A 15" crescent wrench is more than needed to get the job done.  I'll tell you how I go about removing or installing a breech plug. I'm sure others will chime in with their methods.  If you haven't figured it out yet, there are many ways to get to the same end result.  Everyone works differently based on what tools and mateiral they have at hand.

For the wrench:  Some breech plugs have a tapered bolster  (square part sticking out)and require a wrench with tapered jaws to properly tighten or loosen.  Your Rice barrel does not have that so a normal crescent wrench will work.  Sometimes you will need the leverage of a 15” wrench but a cheater bar will work too.  I use Rice barrels 80% of the time and use a standard crescent wrench all the time.  At one time I did use a thin U shaped piece of brass to pad the wrench jaws on the breech plug but that is totally not necessary.  Just make sure you DO NOT let the end of the wrench jaws extend past the top edge of your tang where it would put pressure on the visible edge of the tang.  In other words, always put the wrench on the breech plug  from the bottom side of the barrel and never put it on all the way.  
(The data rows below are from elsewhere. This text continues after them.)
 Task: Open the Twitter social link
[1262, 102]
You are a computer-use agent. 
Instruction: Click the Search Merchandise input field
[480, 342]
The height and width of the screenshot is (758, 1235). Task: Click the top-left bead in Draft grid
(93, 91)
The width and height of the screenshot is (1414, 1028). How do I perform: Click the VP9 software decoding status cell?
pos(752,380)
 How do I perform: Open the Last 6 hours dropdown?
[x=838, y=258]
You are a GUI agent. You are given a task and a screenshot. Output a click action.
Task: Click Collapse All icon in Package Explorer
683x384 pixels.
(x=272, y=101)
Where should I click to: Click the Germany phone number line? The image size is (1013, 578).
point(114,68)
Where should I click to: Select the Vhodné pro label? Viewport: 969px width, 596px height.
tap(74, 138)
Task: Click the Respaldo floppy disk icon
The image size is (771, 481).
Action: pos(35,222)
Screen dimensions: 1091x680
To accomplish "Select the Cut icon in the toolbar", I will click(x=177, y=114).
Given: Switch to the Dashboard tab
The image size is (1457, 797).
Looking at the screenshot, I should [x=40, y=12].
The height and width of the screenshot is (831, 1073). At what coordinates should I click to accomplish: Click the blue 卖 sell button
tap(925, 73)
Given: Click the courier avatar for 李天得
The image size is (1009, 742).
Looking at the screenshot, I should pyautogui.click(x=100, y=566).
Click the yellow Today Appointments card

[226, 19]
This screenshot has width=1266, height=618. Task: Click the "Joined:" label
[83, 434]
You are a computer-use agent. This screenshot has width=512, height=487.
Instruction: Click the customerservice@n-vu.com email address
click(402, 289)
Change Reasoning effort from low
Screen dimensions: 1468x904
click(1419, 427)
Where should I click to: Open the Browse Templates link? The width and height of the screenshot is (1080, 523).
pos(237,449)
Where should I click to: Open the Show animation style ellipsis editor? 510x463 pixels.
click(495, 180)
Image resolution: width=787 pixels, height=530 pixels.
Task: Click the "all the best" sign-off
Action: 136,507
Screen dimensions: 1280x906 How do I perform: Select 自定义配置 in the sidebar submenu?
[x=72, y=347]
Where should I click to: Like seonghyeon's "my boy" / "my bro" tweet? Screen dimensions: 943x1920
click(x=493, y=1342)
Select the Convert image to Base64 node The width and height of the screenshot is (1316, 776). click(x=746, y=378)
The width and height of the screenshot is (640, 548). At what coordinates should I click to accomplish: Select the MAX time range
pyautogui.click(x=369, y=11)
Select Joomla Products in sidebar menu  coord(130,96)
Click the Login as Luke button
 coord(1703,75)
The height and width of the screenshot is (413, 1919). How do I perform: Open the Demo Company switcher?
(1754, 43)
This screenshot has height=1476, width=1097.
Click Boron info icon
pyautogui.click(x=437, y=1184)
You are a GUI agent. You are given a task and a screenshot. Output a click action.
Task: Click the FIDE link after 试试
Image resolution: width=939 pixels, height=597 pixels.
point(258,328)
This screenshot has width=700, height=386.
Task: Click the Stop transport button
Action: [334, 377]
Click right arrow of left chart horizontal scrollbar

Holding the barrel:  I position some .040 brass plates between the barrel and the vise jaws.  Wood will not work for this in most cases because the breech will be on too tight..  The barrel will twist when you put a lot of pressure on it.  Even hard oak will give enough to allow the barrel to twist in the jaws which could result in your first payment to the school of “learning the hard way”.  Do not clamp the barrel where the vise jaws are putting pressure on the breech plug threads so leave about ¾” of barrel sticking out of the vise.
 
Hope that helps.  
Ken
« Last Edit: September 15, 2011, 06:41:42 PM by Ken G »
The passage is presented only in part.